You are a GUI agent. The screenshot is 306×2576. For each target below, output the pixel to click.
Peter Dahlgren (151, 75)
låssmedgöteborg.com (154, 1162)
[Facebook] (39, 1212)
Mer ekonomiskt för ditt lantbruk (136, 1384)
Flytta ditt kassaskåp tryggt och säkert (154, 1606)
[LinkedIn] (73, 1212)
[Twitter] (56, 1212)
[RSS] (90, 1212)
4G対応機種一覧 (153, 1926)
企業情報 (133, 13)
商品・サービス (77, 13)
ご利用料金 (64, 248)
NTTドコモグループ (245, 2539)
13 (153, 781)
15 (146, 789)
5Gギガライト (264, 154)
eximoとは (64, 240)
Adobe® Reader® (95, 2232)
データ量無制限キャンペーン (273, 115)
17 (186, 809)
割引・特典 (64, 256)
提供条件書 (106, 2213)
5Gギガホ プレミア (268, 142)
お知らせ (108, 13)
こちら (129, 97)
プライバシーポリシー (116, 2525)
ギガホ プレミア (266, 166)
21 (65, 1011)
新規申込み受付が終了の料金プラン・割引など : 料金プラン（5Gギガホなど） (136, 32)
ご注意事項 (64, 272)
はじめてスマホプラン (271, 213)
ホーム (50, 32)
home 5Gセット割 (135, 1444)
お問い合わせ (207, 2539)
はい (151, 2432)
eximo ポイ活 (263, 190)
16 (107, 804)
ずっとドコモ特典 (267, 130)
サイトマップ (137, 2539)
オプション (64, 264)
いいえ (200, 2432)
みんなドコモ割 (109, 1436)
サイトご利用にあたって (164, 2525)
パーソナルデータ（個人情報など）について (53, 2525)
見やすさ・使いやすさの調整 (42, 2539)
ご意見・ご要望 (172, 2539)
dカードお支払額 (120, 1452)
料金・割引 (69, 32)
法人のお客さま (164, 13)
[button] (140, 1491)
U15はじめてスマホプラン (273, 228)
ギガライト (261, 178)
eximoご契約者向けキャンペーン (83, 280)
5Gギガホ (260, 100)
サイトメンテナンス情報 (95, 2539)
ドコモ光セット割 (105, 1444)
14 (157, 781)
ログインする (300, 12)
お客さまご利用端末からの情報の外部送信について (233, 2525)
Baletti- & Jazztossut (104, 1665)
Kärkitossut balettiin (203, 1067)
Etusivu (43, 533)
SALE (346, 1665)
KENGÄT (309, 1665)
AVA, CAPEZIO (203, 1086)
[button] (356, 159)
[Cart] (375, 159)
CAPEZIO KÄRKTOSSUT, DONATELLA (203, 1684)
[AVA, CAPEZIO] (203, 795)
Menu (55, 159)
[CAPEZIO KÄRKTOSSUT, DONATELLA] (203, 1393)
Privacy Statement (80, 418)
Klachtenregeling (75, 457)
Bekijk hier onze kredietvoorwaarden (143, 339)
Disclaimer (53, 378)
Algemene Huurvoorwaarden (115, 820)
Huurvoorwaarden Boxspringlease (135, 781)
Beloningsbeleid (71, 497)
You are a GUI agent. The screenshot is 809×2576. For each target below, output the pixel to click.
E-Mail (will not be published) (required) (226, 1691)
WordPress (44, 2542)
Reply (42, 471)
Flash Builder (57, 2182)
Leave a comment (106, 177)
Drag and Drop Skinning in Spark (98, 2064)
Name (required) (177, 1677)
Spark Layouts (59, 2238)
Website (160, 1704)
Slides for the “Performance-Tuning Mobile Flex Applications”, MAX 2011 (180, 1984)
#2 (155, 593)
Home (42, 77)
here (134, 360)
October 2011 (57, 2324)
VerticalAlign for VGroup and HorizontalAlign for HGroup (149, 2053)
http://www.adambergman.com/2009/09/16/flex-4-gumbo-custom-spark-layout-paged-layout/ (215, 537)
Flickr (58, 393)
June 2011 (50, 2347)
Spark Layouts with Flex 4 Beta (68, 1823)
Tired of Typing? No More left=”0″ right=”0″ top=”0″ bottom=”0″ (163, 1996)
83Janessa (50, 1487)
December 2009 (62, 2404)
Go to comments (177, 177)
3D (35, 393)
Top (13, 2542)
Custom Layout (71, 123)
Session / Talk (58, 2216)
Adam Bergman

####################

• What to do
Return exactly the leading lines of the listing, stopping after the line in which "サイトメンテナンス情報 (95, 2539)" occurs.

• Answer to this problem
You are a GUI agent. The screenshot is 306×2576. For each target below, output the pixel to click.
Peter Dahlgren (151, 75)
låssmedgöteborg.com (154, 1162)
[Facebook] (39, 1212)
Mer ekonomiskt för ditt lantbruk (136, 1384)
Flytta ditt kassaskåp tryggt och säkert (154, 1606)
[LinkedIn] (73, 1212)
[Twitter] (56, 1212)
[RSS] (90, 1212)
4G対応機種一覧 (153, 1926)
企業情報 (133, 13)
商品・サービス (77, 13)
ご利用料金 (64, 248)
NTTドコモグループ (245, 2539)
13 (153, 781)
15 (146, 789)
5Gギガライト (264, 154)
eximoとは (64, 240)
Adobe® Reader® (95, 2232)
データ量無制限キャンペーン (273, 115)
17 (186, 809)
割引・特典 (64, 256)
提供条件書 (106, 2213)
5Gギガホ プレミア (268, 142)
お知らせ (108, 13)
こちら (129, 97)
プライバシーポリシー (116, 2525)
ギガホ プレミア (266, 166)
21 (65, 1011)
新規申込み受付が終了の料金プラン・割引など : 料金プラン（5Gギガホなど） (136, 32)
ご注意事項 (64, 272)
はじめてスマホプラン (271, 213)
ホーム (50, 32)
home 5Gセット割 (135, 1444)
お問い合わせ (207, 2539)
はい (151, 2432)
eximo ポイ活 (263, 190)
16 (107, 804)
ずっとドコモ特典 (267, 130)
サイトマップ (137, 2539)
オプション (64, 264)
いいえ (200, 2432)
みんなドコモ割 (109, 1436)
サイトご利用にあたって (164, 2525)
パーソナルデータ（個人情報など）について (53, 2525)
見やすさ・使いやすさの調整 (42, 2539)
ご意見・ご要望 (172, 2539)
dカードお支払額 (120, 1452)
料金・割引 (69, 32)
法人のお客さま (164, 13)
[button] (140, 1491)
U15はじめてスマホプラン (273, 228)
ギガライト (261, 178)
eximoご契約者向けキャンペーン (83, 280)
5Gギガホ (260, 100)
サイトメンテナンス情報 (95, 2539)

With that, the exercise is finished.